— Records for processing —
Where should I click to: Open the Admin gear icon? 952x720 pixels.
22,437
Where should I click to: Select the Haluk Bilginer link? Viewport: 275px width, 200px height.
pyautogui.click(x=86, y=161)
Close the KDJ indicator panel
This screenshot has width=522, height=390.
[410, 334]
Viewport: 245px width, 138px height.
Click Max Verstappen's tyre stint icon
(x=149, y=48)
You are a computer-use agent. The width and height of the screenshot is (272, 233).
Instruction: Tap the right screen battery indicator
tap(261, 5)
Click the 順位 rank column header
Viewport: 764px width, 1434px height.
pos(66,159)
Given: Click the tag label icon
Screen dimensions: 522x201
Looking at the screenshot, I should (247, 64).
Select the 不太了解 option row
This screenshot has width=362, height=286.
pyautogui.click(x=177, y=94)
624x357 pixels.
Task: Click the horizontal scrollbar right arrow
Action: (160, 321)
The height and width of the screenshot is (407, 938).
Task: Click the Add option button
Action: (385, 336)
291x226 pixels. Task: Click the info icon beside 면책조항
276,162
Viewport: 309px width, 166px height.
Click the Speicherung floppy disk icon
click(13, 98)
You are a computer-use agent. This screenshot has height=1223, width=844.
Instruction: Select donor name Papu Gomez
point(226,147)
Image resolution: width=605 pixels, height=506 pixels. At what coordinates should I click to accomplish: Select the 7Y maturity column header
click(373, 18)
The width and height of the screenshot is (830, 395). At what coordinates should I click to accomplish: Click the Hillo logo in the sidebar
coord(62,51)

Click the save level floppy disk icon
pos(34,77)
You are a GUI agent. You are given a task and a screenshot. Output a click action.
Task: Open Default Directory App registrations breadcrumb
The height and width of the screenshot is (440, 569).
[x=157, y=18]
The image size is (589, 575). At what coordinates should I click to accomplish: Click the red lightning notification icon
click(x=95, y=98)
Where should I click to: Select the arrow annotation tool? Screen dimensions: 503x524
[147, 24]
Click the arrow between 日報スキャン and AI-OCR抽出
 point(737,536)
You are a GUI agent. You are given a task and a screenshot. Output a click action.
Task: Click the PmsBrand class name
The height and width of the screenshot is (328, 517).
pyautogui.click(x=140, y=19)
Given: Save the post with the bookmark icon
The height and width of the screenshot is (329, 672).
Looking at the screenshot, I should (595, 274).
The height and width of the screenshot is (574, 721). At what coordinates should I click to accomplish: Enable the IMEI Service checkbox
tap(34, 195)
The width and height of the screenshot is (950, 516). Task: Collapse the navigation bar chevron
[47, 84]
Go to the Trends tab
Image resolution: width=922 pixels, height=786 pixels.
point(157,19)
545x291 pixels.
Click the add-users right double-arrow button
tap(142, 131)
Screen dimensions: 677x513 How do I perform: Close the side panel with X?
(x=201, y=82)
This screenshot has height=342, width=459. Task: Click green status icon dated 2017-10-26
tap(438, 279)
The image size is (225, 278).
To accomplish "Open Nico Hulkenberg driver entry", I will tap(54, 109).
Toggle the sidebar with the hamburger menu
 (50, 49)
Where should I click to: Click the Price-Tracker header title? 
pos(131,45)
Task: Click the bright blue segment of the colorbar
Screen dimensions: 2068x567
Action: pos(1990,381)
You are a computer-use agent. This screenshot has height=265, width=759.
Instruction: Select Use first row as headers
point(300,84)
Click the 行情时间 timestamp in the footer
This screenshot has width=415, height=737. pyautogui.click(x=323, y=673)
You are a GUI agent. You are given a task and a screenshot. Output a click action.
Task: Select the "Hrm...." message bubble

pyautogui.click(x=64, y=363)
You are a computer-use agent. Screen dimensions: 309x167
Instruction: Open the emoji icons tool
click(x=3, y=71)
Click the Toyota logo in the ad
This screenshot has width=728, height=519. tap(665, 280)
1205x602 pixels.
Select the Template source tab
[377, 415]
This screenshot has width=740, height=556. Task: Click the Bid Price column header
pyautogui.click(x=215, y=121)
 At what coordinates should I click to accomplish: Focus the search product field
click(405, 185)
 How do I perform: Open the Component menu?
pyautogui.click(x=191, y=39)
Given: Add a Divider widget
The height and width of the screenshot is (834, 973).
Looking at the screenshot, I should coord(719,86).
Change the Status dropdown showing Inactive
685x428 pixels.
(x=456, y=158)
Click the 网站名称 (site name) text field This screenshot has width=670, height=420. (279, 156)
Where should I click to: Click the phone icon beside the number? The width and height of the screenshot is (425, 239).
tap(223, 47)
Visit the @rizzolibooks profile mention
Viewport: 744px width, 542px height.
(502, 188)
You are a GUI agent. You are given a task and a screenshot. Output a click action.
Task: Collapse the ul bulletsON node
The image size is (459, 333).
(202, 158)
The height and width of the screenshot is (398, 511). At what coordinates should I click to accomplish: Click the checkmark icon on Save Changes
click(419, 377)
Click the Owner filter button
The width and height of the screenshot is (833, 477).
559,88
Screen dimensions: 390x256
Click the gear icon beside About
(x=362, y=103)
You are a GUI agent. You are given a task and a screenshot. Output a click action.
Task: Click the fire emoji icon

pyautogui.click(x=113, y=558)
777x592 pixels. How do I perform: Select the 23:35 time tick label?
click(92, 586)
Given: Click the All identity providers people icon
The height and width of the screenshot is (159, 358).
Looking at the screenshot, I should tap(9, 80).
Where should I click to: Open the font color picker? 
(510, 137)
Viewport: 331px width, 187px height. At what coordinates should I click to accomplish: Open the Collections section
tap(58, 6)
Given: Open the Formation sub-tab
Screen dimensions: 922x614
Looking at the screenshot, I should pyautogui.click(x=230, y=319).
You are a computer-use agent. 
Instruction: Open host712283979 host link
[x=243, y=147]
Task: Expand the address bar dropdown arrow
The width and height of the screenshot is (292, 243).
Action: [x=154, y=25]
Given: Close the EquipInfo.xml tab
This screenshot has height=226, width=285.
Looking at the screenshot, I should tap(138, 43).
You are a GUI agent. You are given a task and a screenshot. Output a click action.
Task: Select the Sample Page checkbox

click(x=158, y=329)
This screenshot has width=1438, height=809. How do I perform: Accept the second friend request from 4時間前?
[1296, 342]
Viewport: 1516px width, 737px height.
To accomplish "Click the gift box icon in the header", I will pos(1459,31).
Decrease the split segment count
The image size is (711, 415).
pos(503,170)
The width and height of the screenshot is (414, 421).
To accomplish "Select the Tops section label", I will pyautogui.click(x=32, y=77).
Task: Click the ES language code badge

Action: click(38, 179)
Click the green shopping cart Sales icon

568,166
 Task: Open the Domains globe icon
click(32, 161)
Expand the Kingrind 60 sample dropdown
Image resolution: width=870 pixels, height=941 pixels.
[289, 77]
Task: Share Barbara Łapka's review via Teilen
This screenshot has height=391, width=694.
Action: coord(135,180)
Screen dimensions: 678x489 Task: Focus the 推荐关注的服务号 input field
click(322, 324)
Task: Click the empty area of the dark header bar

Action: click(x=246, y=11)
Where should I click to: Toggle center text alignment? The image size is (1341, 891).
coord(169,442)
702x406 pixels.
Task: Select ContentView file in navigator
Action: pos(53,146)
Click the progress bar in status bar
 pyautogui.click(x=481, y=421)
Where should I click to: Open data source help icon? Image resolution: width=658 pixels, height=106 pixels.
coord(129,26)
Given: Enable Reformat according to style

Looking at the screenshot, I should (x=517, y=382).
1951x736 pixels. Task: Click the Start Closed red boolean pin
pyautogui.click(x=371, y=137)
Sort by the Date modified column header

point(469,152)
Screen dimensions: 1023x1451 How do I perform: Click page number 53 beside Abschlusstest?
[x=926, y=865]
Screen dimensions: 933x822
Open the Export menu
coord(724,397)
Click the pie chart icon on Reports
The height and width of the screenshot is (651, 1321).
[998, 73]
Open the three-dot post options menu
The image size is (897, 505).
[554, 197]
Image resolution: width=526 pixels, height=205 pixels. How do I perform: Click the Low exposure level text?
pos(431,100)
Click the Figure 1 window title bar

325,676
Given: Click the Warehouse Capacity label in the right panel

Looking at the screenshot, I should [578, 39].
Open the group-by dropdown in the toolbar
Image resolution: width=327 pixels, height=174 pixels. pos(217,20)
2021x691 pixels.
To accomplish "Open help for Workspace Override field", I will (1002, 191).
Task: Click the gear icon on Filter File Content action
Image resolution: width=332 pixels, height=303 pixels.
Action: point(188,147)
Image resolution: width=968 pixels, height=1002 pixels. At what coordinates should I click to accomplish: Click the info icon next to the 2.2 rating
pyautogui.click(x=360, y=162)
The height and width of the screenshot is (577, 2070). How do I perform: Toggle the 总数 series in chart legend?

— About this exercise —
Pick out each line above that includes "will" and show it.

— Response to the exercise —
To accomplish "Open Nico Hulkenberg driver entry", I will tap(54, 109).
To accomplish "Click the gift box icon in the header", I will pos(1459,31).
To accomplish "Select the Tops section label", I will pyautogui.click(x=32, y=77).
To accomplish "Open help for Workspace Override field", I will (1002, 191).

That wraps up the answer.